May 27, 2022 - Economy & Business

BlackRock's gun money

 Illustration of a gun target with bullet holes forming a dollar sign.

Illustration: Shoshana Gordon/Axios

The largest shareholder in America's largest gunmakers isn't a reclusive billionaire or a 2A rabble-rouser with a heavy Reddit presence. It's BlackRock, the investment giant that talks Wall Street's loudest game on social duty.

Why it matters: With great power comes little accountability.

Cap table: BlackRock holds a 16.18% stake in Sturm Ruger (NYSE: RGR), a 15.26% position in Vista Outdoor (NYSE: VSTO) and an 8.3% stake in Smith & Wesson (Nasdaq: SWBI).
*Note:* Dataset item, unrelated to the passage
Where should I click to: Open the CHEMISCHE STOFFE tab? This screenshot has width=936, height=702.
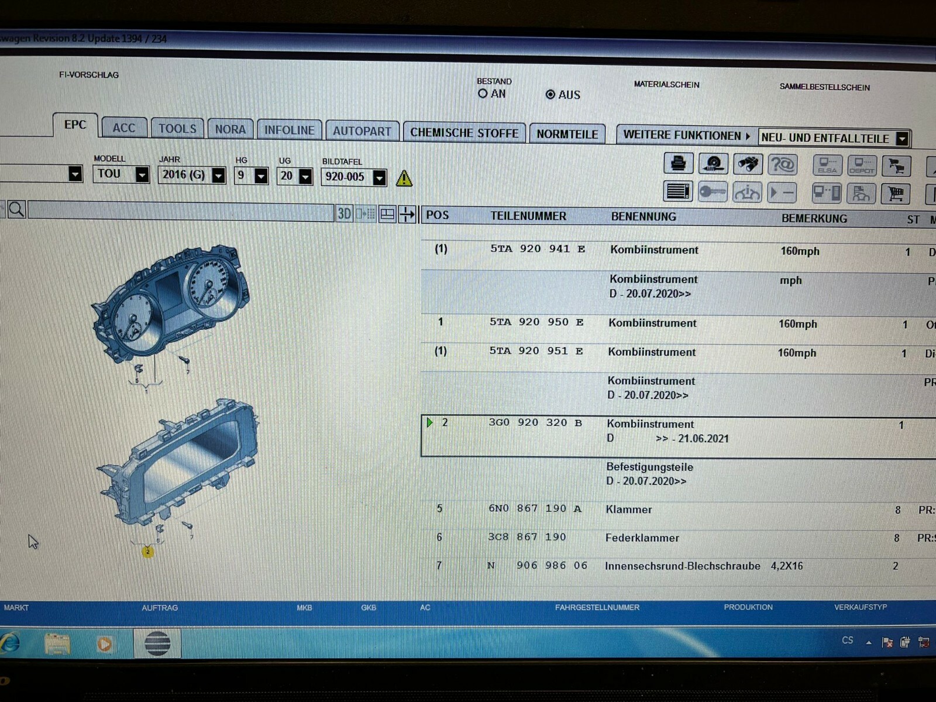(464, 133)
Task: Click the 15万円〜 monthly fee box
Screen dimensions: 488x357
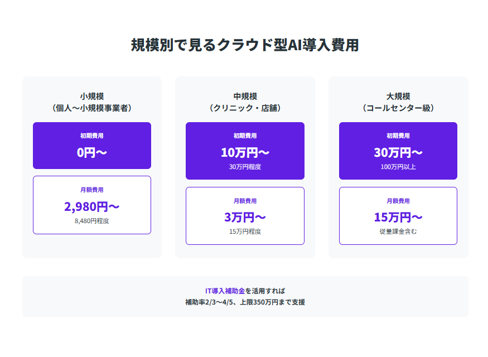Action: coord(398,216)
  • BlackRock says that none of those shares, valued at a combined $597 million at Thursday's market close, are held in actively managed funds.
  • Instead, they're in passive funds tied to third-party indexes (i.e., BlackRock doesn't choose which stocks to include). BlackRock also offers custom products for clients who don't want exposure to firearms; products created after the 2018 high school massacre in Parkland, Florida.
Data: Yahoo Finance; Chart: Thomas Oide/Axios

What they've said: BlackRock regularly stresses the value of ESG and conscious capitalism, including specific comments about how gun manufacturers should do more to prevent their products from being misused. After Parkland, the firm said:

"The recent tragedy in Florida has driven home for BlackRock the terrible toll from gun violence in America. We believe that this event requires response and action from a wide range of entities across both the public and private sectors."
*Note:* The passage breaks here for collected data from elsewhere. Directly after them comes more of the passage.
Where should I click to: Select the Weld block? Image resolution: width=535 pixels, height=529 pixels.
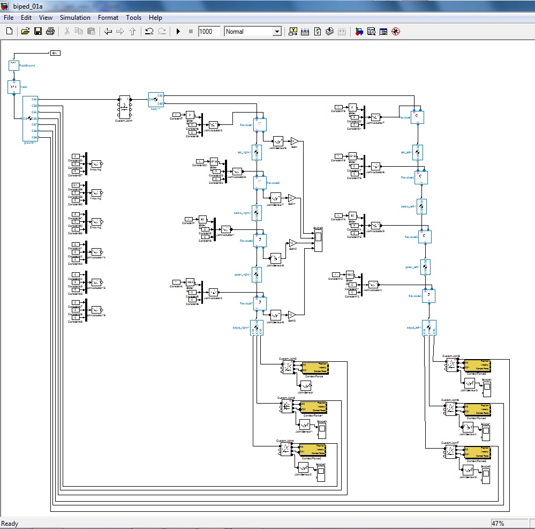(x=14, y=86)
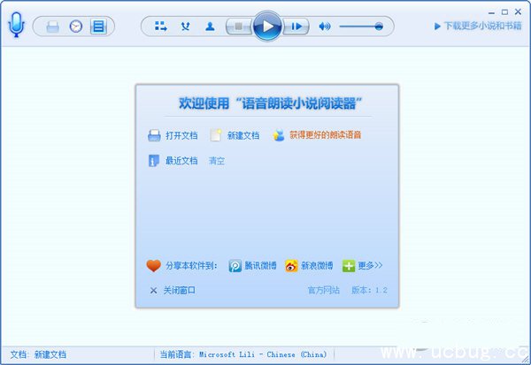Click the document list view icon
The width and height of the screenshot is (531, 365).
point(97,27)

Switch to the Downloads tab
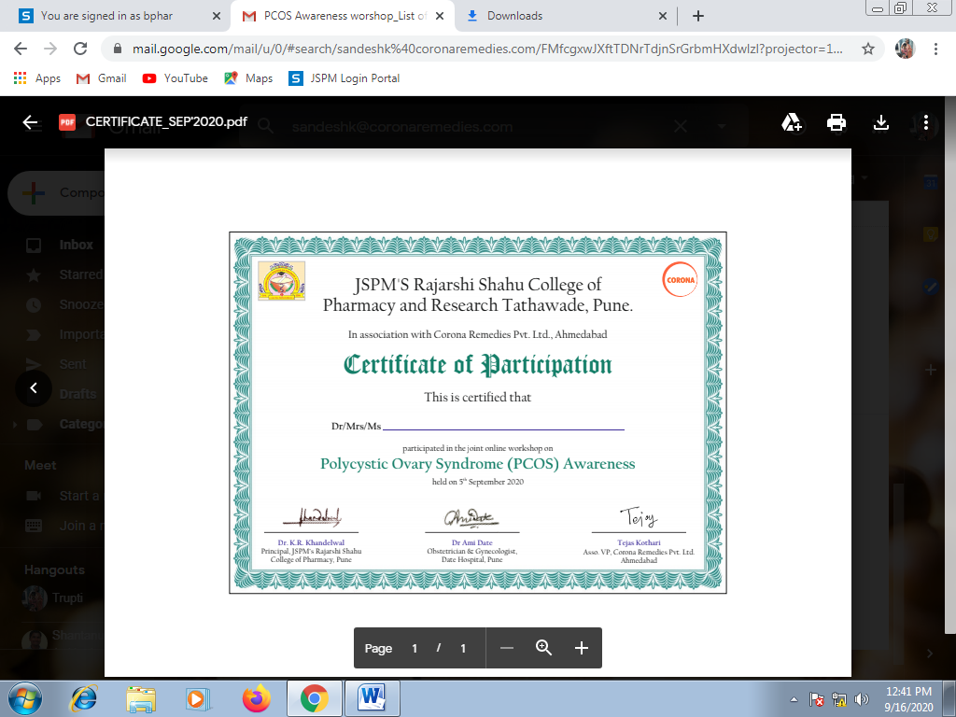click(566, 16)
What they've done: Very little. The company did manage to eventually get some gunmaker engagement, but there's no evidence that any of the companies made policy or product changes to reduce gun violence. Nor does BlackRock claim that they did. Instead, the firm just seems content to have had the conversation and then let business continue as usual:

  • In 2020, for example, BlackRock voted to re-elect all seven of Smith & Wesson's directors. In 2021 it voted against one director, vice chairman and ESG board committee chair Michael Golden, saying: "The Company does not meet our expectations for disclosure of material social policies and/or risks."
  • But it supported all of the other Smith & Wesson directors, as if Golden alone was the stumbling block. Opposing the full slate would have been a much stronger statement of disapproval, even if it wouldn't have led to a different outcome (Golden still sailed through). BlackRock also opposed a resolution, brought by Catholic nuns, for Smith & Wesson to adopt a comprehensive human rights policy. It failed after receiving 44% shareholder support, which means BlackRock's vote would have put it over the top.
  • BlackRock voted against two Sturm Ruger directors in 2020 and 2021, but because of "board diversity" issues, rather than for business practices or policy. It also backed all Vista Outdoor directors in each of the past three years.
  • To be clear, BlackRock doesn't hold any shares in Daniel Defense, the privately held Georgia company that made the weapons used this week to murder 19 Texas schoolchildren and two of their teachers.

The bottom line: This isn't about my feelings about firearms manufacturers. Or yours. It's about BlackRock's, and how its actions don't match its rhetoric. And that matters because, as these companies' largest outside shareholder, it could have far more influence than you or I.